In the case of teenagers or young people, they could do it by making frustrating remarks on the ways the parents of their friends give or refuse to give permission to their children, their ways of giving advice, and their methods of educating them.
In the case of other people in society, they might do it by giving negative opinions on the ways other people lead their lives, manage their private business, etc.
So far, I have mentioned a number comments made by people. Whatever the expression, they seem narrow-minded. I think, the cut-and-dried opinion is not fair, though we shouldn’t be hypocritical, either. Why should we use sweet words for other people if we do not mean so?
Back to narrow-mindedness, it would be unfair to pass judgment on somebody with no adequate proofs to support it. To be able to give a fair opinion about someone, it is necessary that we should communicate one another. The absence of communication could be the source of wrong judgment and even suspicion.
So, in my opinion, communication is a necessary interaction in social life. It is a process in which meanings are conveyed and perceived, and understandings are reached among the agents of communication. I would like to underline the word ‘understanding’. People badly need it for loving other people.
“Love,” says Dr. Erich Fromm, an American psychoanalyst, “is the only satisfactory answer to the problem of human existence.” He describes ‘love’ as a noble human activity characterized with the primary tendency to give. The most important act of giving, however, is not in the form of giving material things, but specifically goes deeper into human realm.
What does one person give to another then? It could be his joy, his interest, his knowledge … and his understanding, --- anything that may express and manifest what is alive in him. In that way, people may enrich other people and enhance their sense of aliveness which couldn’t possibly be done only by judging, and saying that something is wrong or bad, could it?

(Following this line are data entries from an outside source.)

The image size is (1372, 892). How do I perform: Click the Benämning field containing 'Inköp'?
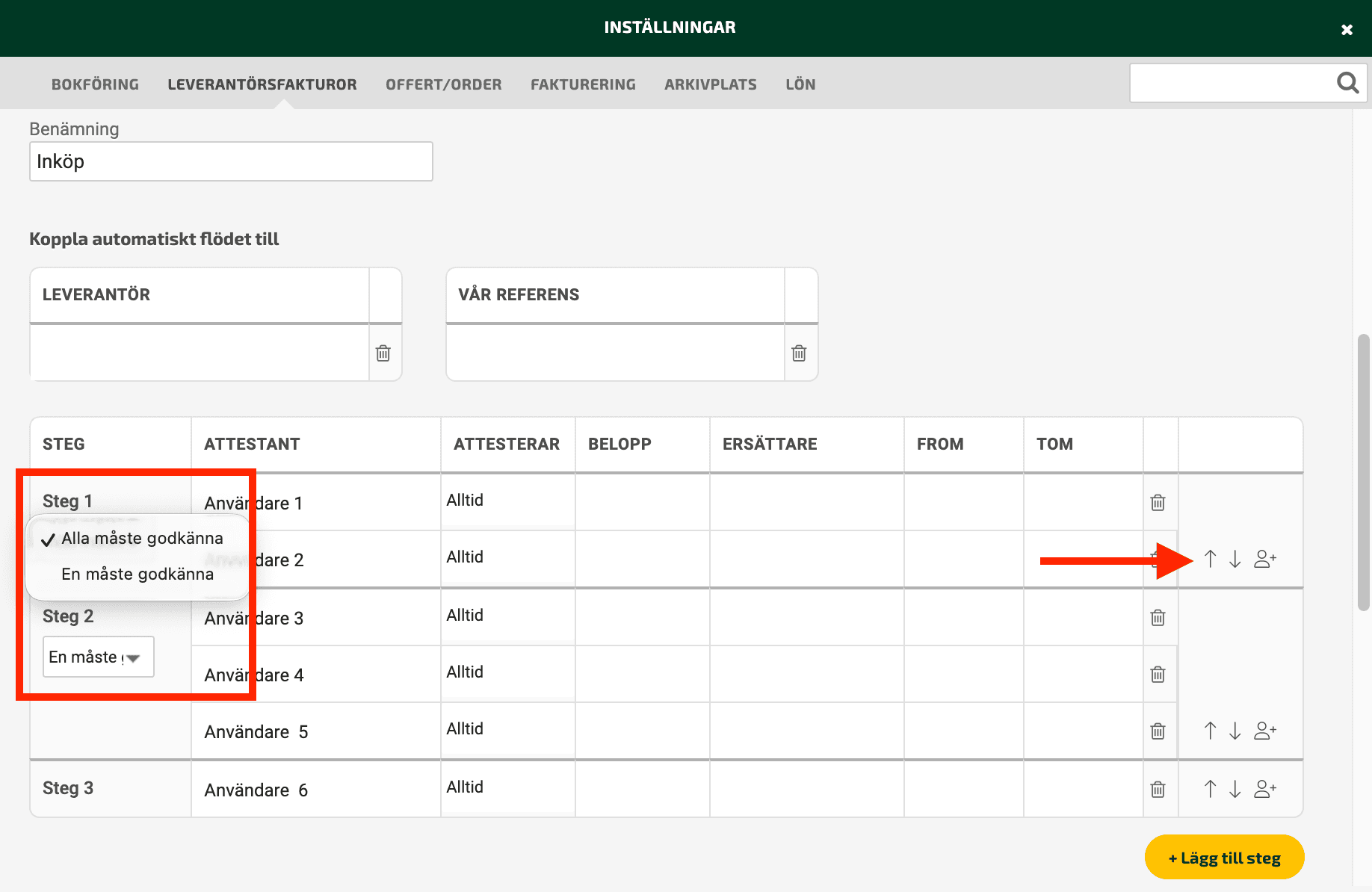(x=231, y=161)
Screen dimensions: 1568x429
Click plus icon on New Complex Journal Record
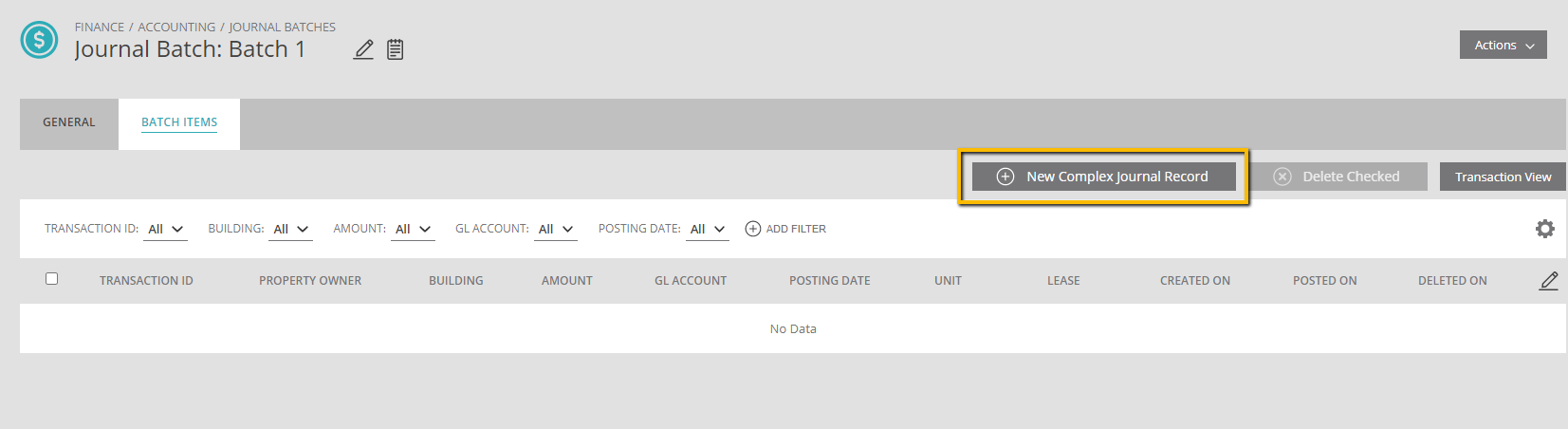1005,177
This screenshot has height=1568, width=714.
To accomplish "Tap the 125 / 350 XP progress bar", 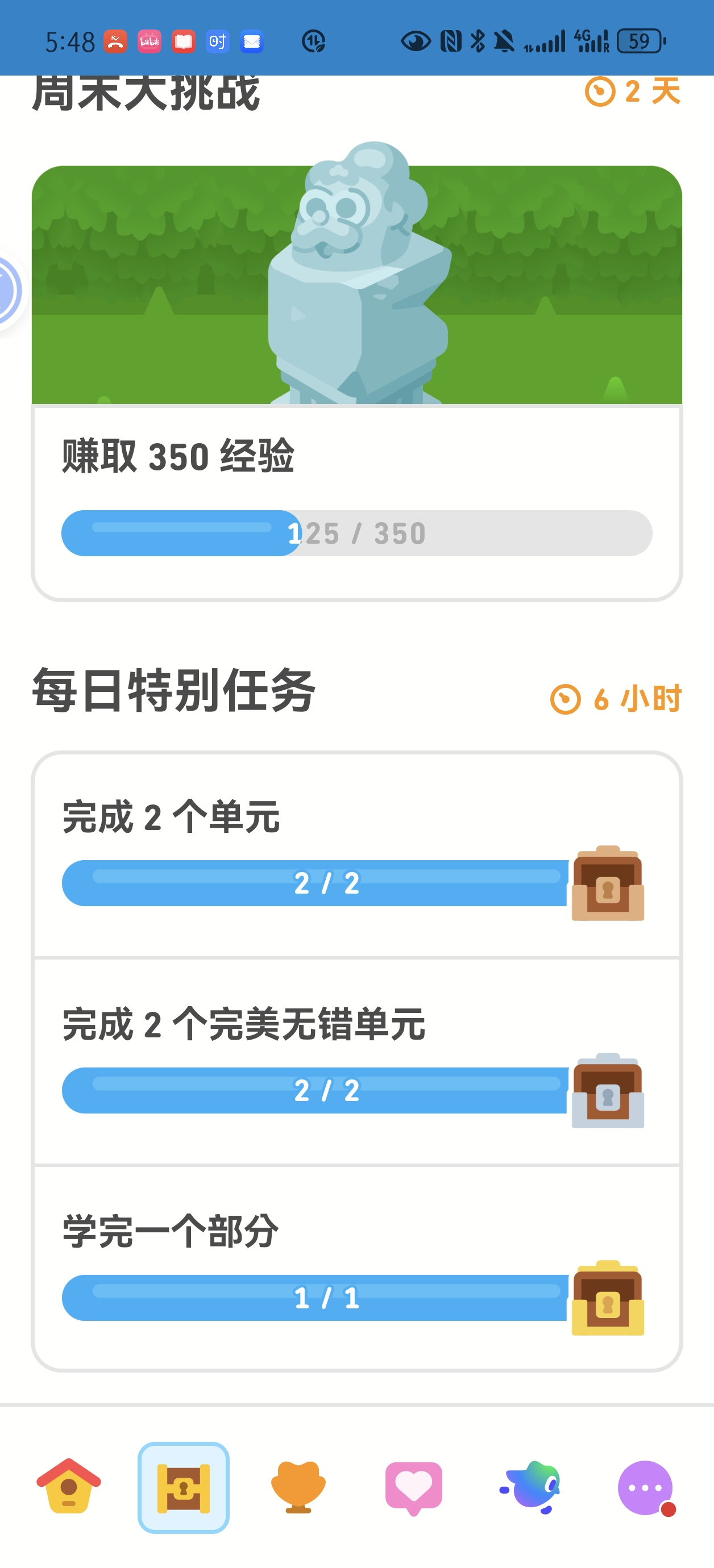I will point(357,533).
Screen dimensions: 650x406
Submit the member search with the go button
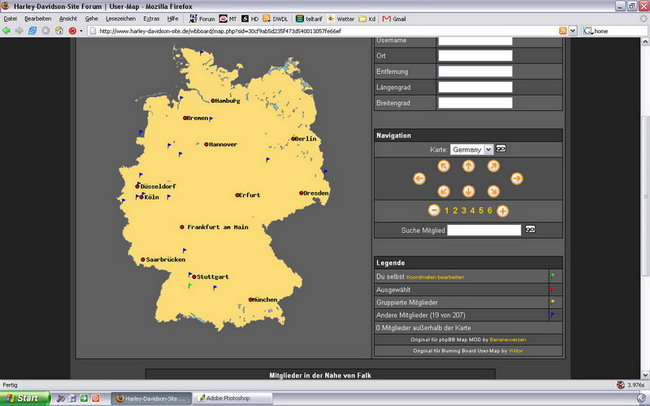(530, 230)
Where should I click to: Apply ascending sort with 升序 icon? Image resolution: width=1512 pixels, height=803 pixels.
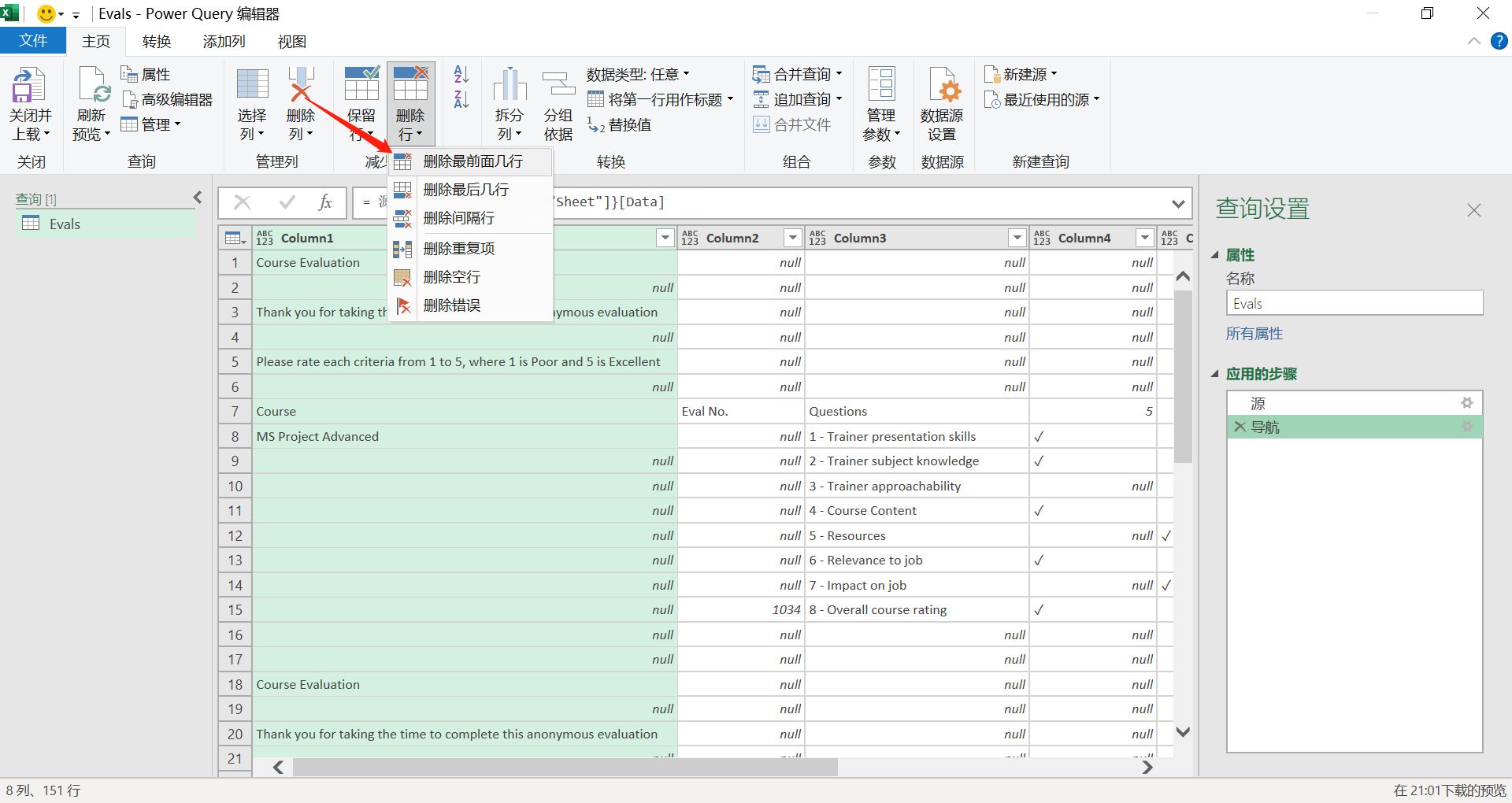461,73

Since no man in the world is perfect, we shall treat our fellow people humanely. We shall have an objective view of others, “the world outside us.” So, again, “not judging but loving” could be a key to a lot of problems in human relationship.
In conclusion, let me share the following quote, which I find it relevant to the day-to-day life, “Ignore a man’s limitation and focus your attention on his strong points, and you rarely go wrong.”